NK: Das ist weitgehend eine Illusion, hervorgerufen durch Licht, MakeUP und Frisur. Hören Sie, wenn jeder genau weiß, wie ich aussehe, wo bleibt denn die Faszination des Rätselhaften? Und was viel wichtiger ist, wenn ich abseits des Kampfgeschehens leicht auszumachen bin, macht mich das zu einem leichten Ziel. Und ich hasse es, von meinen Fans überrannt zu werden.
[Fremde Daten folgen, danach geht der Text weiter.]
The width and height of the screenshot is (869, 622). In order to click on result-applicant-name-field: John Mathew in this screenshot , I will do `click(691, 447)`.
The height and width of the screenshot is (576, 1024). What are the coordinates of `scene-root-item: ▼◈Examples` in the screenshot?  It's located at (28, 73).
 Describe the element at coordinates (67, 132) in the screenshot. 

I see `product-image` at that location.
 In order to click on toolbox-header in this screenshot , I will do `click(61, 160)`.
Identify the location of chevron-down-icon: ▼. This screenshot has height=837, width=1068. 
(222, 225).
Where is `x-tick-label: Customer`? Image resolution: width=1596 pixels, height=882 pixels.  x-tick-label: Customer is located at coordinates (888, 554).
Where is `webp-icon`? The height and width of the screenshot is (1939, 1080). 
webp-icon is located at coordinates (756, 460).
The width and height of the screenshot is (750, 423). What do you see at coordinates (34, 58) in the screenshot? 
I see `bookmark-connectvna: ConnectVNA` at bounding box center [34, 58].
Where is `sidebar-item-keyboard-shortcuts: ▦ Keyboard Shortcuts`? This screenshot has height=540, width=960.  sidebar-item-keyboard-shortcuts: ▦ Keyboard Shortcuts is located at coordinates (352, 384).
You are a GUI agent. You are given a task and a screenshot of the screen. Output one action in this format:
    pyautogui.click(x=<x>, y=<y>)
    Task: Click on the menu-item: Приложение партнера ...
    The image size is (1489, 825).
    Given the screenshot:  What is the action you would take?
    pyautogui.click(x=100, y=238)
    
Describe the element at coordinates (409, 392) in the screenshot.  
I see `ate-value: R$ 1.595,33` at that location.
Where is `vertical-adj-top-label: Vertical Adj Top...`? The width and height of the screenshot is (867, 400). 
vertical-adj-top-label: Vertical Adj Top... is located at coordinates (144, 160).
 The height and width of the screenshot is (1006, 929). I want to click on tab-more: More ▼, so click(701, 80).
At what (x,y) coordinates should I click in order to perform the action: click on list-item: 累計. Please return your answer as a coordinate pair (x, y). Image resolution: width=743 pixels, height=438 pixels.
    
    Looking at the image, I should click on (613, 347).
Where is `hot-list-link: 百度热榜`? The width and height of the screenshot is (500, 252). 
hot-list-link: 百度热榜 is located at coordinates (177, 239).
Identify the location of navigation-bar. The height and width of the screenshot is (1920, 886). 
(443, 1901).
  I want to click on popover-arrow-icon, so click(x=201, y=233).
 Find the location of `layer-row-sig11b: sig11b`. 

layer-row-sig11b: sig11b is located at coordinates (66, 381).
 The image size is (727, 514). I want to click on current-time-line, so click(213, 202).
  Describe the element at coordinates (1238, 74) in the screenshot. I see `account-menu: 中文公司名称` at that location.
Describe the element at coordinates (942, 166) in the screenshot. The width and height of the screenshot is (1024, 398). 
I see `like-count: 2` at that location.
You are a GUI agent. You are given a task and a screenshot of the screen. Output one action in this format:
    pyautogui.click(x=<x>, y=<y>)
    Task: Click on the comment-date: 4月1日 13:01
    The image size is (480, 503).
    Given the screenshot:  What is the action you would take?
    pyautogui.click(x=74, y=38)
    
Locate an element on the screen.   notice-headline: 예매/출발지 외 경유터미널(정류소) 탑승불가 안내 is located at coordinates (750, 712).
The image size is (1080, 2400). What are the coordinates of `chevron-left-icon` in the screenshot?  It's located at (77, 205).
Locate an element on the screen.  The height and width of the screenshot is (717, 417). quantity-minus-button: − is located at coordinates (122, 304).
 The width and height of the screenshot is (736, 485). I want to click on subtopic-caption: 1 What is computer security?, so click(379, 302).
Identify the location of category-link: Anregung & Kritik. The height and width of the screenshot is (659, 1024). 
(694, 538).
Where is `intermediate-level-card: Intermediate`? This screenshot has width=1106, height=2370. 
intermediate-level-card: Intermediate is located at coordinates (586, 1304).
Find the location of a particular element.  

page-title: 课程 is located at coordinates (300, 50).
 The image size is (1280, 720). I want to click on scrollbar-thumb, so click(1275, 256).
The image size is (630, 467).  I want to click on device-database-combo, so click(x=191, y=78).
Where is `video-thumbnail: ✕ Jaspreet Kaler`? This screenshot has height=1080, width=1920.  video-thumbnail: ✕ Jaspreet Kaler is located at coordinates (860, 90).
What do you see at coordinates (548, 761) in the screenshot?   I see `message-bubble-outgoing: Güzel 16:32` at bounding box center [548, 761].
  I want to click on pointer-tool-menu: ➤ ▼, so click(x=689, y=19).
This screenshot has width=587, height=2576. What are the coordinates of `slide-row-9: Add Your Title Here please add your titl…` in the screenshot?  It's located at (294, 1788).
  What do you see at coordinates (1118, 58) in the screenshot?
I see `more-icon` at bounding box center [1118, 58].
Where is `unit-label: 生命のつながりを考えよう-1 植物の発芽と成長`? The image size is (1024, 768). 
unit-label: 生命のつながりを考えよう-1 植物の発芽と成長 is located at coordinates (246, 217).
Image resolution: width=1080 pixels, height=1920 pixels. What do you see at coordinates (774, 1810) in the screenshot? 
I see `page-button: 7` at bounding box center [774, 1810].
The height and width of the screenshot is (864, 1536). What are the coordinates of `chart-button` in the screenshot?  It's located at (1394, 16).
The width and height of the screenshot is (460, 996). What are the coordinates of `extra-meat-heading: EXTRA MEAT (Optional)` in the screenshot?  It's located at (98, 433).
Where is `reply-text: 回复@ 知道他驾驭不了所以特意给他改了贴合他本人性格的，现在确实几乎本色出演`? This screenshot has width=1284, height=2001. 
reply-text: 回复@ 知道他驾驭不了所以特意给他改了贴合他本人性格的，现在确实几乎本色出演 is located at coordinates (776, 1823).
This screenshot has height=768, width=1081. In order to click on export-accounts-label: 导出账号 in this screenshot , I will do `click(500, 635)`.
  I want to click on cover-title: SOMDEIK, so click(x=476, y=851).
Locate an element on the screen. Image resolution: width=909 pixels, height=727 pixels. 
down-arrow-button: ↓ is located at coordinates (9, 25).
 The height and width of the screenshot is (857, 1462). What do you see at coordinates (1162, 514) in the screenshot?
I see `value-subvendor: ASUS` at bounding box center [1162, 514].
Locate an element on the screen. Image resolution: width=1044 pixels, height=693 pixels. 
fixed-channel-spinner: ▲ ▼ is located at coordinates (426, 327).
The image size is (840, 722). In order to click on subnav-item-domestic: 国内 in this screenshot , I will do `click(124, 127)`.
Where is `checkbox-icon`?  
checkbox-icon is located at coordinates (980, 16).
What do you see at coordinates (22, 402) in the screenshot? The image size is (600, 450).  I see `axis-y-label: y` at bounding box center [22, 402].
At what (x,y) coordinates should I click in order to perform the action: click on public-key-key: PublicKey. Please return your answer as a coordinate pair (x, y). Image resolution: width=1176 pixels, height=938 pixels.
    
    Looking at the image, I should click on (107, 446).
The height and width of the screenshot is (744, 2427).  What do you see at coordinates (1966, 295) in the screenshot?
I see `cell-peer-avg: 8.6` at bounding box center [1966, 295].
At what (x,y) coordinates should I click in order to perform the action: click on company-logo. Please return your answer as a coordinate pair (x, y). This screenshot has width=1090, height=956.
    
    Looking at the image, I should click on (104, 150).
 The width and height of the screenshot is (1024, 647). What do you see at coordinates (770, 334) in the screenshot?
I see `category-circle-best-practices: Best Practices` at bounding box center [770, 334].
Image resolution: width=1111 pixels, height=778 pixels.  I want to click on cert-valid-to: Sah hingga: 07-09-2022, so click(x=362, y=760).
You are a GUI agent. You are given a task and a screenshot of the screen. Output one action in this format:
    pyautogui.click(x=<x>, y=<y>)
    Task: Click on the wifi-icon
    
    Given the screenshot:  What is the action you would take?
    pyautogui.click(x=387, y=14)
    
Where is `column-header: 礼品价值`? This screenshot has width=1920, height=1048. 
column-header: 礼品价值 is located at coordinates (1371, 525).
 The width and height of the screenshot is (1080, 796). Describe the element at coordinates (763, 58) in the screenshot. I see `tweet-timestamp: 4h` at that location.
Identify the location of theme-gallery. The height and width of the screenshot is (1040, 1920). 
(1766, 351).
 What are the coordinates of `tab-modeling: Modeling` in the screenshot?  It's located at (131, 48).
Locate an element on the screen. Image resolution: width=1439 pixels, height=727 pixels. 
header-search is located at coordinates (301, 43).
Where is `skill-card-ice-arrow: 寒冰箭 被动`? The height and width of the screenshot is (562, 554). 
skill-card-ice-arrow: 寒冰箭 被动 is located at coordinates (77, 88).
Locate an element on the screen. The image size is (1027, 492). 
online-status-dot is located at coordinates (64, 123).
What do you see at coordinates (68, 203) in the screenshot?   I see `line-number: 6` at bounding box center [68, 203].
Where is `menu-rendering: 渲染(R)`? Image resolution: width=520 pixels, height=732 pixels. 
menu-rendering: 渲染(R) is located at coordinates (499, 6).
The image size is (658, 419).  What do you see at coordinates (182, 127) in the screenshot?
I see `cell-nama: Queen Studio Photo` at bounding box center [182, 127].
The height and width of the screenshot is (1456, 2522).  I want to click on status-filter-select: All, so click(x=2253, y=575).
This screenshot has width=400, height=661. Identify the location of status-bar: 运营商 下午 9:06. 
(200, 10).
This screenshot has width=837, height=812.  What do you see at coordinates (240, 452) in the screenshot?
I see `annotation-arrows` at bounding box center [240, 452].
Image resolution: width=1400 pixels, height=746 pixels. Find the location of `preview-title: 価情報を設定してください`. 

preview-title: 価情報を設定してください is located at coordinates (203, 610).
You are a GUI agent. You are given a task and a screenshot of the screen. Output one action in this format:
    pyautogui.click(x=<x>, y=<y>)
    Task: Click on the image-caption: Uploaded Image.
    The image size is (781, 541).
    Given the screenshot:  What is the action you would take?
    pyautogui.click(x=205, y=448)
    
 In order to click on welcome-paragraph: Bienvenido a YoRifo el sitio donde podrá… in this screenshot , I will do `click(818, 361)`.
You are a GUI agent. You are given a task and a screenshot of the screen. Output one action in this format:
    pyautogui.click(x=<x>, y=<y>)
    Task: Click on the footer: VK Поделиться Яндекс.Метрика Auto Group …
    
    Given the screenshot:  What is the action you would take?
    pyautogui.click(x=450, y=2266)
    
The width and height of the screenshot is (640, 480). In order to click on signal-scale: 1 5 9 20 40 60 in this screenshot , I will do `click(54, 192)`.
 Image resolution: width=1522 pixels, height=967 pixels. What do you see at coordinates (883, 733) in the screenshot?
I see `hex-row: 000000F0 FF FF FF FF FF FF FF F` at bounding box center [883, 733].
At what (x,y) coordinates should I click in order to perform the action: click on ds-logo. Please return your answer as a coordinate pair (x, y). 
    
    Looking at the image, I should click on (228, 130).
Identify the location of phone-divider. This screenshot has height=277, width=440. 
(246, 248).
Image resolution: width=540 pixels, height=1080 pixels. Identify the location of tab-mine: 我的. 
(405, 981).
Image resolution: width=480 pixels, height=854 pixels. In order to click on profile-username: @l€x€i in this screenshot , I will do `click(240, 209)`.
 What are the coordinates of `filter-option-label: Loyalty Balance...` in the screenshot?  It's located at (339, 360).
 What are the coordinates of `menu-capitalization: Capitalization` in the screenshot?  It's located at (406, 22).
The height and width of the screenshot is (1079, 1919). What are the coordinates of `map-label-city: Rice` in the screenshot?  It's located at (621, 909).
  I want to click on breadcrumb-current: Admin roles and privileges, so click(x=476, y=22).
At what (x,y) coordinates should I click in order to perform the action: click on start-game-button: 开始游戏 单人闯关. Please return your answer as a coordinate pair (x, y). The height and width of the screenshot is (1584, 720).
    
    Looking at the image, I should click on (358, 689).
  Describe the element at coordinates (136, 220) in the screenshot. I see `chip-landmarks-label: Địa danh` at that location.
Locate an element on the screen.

MA: Es ist schon erstaunlich. Es ist beinahe, als gäbe es mehrere Natascha Kerenskys.
NK: Vielleicht haben Sie recht. Vielleicht gehöre ich gar nicht dazu. Oooooooooooooh, gespenstisch! Sonst noch was, das wir der Nachwelt überliefern wollen?
MA: Aeh... was tragen Sie im Kampf?
NK: Etwas Hübsches. ich zieh mich zum Essen gern um. Achzig Prozent aller MechKrieger sind Männer, und Sie wissen ja, wie die sind. Sehr leicht abzulenken.
MA: Sie ziehen sich zum Essen um?
NK: Das ist so Sitte in den feineren Kreisen...
MA: Ich weiß. Ich dachte nur, dass es sich dabei um Ihre persönliche Umschreibung der Schlacht handelt.
NK: Wer weiß. Man nennt mich nicht die schwarze Witwe, weil ich acht Beine habe.
Anmerkung der Interviewerin
Aus diesem Gespräch wird schmerzhaft deutlich, dass Kerensky nicht über ihre Vergangenheit reden will, und dass sie sehr geschickt ist, wenn es darum geht, diese zu verschleiern. Sie zeigt eine gewisse Besorgnis, was Jugend und Alter angeht, denn dieses Thema kommt häufiger zur Sprache als irgendein anderes. Wie bei ihrem "Gefühlsausbruch" ist es auch hier schwer zu sagen, ob es sich um ein schlechtes Gefühl handelt oder um die geschickte Manipulation durch eine Meisterin dieser Kunst.
Kerensky zögerte nur dann, wenn es um ihr Aussehen ging. Möglicherweise liegt dies daran, dass nur wenige den Mut zeigen, sie darauf anzusprechen.
Anmerkung des Tutors
Das Schulmädchen als Historikerin ist eine ausgezeichnete Rolle, die du solange die Möglichkeit noch besteht, weiter spielen solltest, Misha. Unglücklicherweise war Kerensky ein wirklich harter Brocken für den Anfang. Ein Interview mit ihr zu bekommen, war eine Leistung, aber sie ist dir über.
Hier haben wir nur erfahren: dass Kerensky eine Frau ist, die sich der plastischen Chirurgie bedient, um ihr jugendliches Aussehen zu bewahren.